Look below for the line containing "Where should I click to: Open" and the line containing "is (807, 1512)."; repeat exactly those two lines and all lines between them, and nothing else.

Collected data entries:
####

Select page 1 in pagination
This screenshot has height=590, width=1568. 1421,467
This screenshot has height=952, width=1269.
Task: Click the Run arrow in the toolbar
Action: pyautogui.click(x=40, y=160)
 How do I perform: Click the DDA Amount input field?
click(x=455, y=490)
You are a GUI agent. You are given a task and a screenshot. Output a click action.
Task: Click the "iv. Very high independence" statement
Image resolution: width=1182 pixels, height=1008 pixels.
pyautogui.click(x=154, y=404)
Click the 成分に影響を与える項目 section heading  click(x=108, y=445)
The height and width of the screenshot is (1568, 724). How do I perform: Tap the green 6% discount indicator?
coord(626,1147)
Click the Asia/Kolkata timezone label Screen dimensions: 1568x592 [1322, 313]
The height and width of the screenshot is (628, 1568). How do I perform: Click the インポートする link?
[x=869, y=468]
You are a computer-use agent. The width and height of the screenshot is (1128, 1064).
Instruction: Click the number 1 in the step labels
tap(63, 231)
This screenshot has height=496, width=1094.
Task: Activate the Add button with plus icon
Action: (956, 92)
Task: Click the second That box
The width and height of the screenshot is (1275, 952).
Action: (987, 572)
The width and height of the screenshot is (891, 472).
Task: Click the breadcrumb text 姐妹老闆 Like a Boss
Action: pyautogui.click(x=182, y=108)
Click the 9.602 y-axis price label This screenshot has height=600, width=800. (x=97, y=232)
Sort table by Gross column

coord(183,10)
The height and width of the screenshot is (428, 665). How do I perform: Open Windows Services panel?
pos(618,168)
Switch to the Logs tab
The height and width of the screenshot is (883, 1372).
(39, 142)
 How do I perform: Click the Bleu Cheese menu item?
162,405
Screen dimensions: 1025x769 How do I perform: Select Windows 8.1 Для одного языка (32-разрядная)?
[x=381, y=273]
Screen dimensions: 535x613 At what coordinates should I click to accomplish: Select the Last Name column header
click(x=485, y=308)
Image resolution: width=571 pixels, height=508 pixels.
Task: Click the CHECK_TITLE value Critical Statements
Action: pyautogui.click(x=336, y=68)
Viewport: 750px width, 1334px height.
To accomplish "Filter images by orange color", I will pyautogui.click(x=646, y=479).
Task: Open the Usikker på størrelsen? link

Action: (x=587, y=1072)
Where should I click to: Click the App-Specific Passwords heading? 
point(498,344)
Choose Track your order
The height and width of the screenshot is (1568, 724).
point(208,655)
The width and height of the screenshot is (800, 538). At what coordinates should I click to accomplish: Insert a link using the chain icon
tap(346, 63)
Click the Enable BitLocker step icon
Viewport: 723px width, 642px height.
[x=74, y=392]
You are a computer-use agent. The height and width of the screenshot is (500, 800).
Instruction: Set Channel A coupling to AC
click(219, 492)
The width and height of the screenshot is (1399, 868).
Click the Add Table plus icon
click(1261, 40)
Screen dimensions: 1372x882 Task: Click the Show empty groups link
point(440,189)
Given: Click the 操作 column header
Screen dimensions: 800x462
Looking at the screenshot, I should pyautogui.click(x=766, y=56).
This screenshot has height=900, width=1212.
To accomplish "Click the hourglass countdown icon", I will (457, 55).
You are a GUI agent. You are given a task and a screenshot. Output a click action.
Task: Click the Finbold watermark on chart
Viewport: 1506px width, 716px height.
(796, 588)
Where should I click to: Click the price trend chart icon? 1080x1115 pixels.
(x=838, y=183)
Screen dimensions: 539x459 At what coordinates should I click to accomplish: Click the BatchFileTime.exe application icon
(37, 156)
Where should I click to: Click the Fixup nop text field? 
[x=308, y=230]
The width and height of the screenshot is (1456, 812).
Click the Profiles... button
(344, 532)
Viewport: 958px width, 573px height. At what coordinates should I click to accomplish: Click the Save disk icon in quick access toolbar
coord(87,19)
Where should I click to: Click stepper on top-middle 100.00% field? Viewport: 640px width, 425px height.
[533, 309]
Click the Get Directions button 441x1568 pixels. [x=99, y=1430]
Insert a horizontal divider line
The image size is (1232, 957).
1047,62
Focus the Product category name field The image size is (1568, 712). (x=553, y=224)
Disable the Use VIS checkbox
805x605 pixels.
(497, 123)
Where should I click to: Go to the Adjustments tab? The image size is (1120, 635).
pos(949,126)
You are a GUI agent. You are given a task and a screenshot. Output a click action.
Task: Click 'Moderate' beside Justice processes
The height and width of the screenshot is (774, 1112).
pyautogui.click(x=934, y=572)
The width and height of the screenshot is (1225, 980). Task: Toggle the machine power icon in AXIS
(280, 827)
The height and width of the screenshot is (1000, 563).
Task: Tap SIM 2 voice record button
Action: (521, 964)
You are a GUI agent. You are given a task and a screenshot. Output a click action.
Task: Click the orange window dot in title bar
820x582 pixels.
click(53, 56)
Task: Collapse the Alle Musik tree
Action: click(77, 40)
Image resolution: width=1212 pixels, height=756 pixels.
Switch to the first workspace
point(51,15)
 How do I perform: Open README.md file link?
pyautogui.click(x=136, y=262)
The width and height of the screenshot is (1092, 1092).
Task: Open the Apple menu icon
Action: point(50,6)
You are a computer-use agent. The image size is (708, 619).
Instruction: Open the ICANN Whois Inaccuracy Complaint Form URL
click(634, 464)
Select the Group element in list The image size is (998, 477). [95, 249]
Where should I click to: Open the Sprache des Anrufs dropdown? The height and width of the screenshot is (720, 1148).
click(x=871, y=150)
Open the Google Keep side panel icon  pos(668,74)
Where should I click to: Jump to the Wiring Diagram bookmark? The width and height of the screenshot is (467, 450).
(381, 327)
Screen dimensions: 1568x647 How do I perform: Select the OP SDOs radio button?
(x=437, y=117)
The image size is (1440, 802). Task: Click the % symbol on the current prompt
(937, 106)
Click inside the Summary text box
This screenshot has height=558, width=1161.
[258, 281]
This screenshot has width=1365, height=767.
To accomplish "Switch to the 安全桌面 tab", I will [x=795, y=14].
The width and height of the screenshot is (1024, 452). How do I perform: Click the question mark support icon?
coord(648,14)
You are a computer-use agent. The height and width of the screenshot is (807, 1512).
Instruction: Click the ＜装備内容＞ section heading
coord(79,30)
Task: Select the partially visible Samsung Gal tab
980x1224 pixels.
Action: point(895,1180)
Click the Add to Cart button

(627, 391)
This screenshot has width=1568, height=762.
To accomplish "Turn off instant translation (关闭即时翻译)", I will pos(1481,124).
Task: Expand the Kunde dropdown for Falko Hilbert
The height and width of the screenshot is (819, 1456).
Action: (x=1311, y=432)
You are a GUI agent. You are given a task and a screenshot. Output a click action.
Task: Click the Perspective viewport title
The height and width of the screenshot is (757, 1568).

####

Answer to this exercise ::
Where should I click to: Open the Sprache des Anrufs dropdown? The height and width of the screenshot is (720, 1148).
click(x=871, y=150)
Open the Google Keep side panel icon  pos(668,74)
Where should I click to: Jump to the Wiring Diagram bookmark? The width and height of the screenshot is (467, 450).
(381, 327)
Screen dimensions: 1568x647 How do I perform: Select the OP SDOs radio button?
(x=437, y=117)
The image size is (1440, 802). Task: Click the % symbol on the current prompt
(937, 106)
Click inside the Summary text box
This screenshot has height=558, width=1161.
[258, 281]
This screenshot has width=1365, height=767.
To accomplish "Switch to the 安全桌面 tab", I will [x=795, y=14].
The width and height of the screenshot is (1024, 452). How do I perform: Click the question mark support icon?
coord(648,14)
You are a computer-use agent. The height and width of the screenshot is (807, 1512).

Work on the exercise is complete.